- Born: 6 November 1897 Eastbourne, Sussex, England
- Died: 12 February 1976 (aged 78)
- Allegiance: United Kingdom
- Branch: British Army (1916–18) Royal Air Force (1918–51)
- Service years: 1916–1951
- Rank: Air Vice Marshal
- Unit: No. 60 Squadron RFC No. 44 Squadron RFC No. 73 Squadron RFC/RAF No. 1 Squadron RAF No. 19 Squadron RAF
- Commands: Director-General of Technical Services (1950–51) Director-General of Armament (1947–50) President of the Ordnance Board (1945–47) Director of Armament Development (1942–44) RAF North Coates (1937–38) No. 1 Air Observers School (1937–38) No. 55 Squadron RAF (1933)
- Conflicts: First World War Western Front; Second World War
- Awards: Companion of the Bath Commander of the Order of the British Empire Legion of Honour (France) Croix de guerre (France) Commander of the Legion of Merit (United States)

= Geoffrey Pidcock =

Air Vice Marshal Geoffrey Arthur Henzell Pidcock, (6 November 1897 – 12 February 1976) was a senior officer in the Royal Air Force. After becoming a flying ace in the First World War, credited with six aerial victories, he remained in the newly created Royal Air Force after the war, serving as a senior officer during the Second World War and specializing in the development of armaments. He retired in 1951.
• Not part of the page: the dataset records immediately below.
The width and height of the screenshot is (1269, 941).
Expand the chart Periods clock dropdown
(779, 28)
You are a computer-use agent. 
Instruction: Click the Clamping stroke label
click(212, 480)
==Early life and education==
Pidcock was born in Eastbourne, Sussex, and was educated at St Cyprian's School there, and then at Haileybury College, Hertfordshire, from 1911. He left school in February 1915, and joined the Royal Flying Corps as a cadet in April 1916.

==First World War==

Pidcock completed his basic flight training, and was awarded Royal Aero Club Aviators' Certificate No. 3259 on 17 July 1916, being commissioned as a second lieutenant (on probation) the same day. He was appointed a flying officer on 4 August, and was confirmed in his rank on 24 August. Although posted to No. 60 Squadron in August 1916, he did not gain his first aerial victory until 5 April 1917, when flying a Nieuport 17 he shared in the driving down out of control of an Albatros D.III over Riencourt with five other pilots. Soon after, on 14 April, he was appointed a flight commander with the temporary rank of captain, and shortly afterwards returned to England, where he was transferred to No. 44 Squadron on Home Defence duties. In October 1917 he was posted to the Fighter Instructors' Refresher Course, and on 17 December 1917 was promoted to lieutenant.
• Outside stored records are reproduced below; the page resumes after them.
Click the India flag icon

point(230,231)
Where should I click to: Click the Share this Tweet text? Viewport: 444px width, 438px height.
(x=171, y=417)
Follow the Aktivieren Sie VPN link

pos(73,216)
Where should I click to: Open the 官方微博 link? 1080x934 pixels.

Pidcock returned to France in March 1918, posted to No. 73 Squadron, flying the Sopwith Camel, and soon after, on 1 April, the Army's Royal Flying Corps and the Royal Naval Air Service were merged to form the Royal Air Force. A week later, on 7 April, Pidcock drove down a Fokker Dr.I north of Lamotte, and on the 12th he destroyed an Albatros D.V over Lestrem. On 3 May he drove down another D.V over Ploegsteert, and on 11 June gained his fifth victory by destroying another D.V north-east of Courcelles, earning his "ace" status. Two days later, on 13 June, he shared in the destruction of a Type C reconnaissance aircraft south of Thiescourt. On 23 September he was awarded the Croix de guerre by France.

==Inter-war career==
Pidcock remained in the Royal Air Force after the end of the war, being granted a short service commission with the rank of flying officer on 24 October 1919. He was sent to India in early 1920 to serve in No. 1 Squadron, and on 1 January 1922 he was promoted to flight lieutenant. On 6 March 1923 his short service commission was made permanent, and he was then posted to the headquarters of Iraq Command on 23 March, as a supernumerary officer on administrative duties. He returned to the Home Establishment on 13 November 1923, temporarily assigned to the RAF Depot, until posted to No. 19 Squadron, based at Duxford, on 15 December. On 18 August 1924 Pidcock was posted to the Armament and Gunnery School at Eastchurch, then on 27 February 1925 to the Staff at the headquarters of No. 7 Group at Andover, then to the headquarters of the Wessex Bombing Area on 12 April 1926. On 22 October 1928 he joined the Air Staff at the Directorate of Training, based at the Air Ministry in London, and there on 25 July 1929 he married Evelyn Catherine Watkin (née Hardacre), widow of Hugh Watkin.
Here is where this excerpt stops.